[Exercise instructions]:
Pull every "preview" line out of the data below.
(Exercise materials begins)
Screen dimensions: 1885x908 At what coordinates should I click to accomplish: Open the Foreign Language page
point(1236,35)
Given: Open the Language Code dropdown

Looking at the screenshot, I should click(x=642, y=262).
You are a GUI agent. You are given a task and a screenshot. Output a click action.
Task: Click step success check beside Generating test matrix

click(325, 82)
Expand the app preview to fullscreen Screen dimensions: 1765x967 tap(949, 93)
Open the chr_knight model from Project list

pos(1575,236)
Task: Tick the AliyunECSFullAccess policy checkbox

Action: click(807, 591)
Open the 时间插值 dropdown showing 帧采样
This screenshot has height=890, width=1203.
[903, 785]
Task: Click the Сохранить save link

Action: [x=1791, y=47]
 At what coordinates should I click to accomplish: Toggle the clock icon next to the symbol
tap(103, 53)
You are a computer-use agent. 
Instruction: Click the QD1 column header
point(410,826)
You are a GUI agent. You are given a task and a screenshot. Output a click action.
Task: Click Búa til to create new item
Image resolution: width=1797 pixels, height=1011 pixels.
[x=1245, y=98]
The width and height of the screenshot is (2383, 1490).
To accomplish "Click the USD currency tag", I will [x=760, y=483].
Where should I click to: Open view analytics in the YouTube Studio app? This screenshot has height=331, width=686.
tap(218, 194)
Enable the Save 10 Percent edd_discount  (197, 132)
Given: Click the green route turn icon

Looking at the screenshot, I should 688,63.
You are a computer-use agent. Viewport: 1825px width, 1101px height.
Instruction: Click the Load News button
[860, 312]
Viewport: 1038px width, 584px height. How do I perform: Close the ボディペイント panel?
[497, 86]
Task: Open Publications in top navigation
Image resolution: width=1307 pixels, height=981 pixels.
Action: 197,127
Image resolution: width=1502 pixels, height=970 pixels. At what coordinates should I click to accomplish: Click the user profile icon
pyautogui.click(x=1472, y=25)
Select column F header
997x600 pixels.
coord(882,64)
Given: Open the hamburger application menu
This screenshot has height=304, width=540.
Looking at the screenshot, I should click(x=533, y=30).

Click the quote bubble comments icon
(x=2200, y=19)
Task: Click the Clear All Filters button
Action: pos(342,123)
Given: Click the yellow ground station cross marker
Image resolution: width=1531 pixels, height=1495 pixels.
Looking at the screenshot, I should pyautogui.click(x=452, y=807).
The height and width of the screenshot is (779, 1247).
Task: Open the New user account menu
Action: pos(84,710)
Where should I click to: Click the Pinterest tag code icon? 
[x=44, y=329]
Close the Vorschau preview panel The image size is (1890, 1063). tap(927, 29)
(Exercise materials ends)
[Task result]:
Expand the app preview to fullscreen Screen dimensions: 1765x967 tap(949, 93)
Close the Vorschau preview panel The image size is (1890, 1063). tap(927, 29)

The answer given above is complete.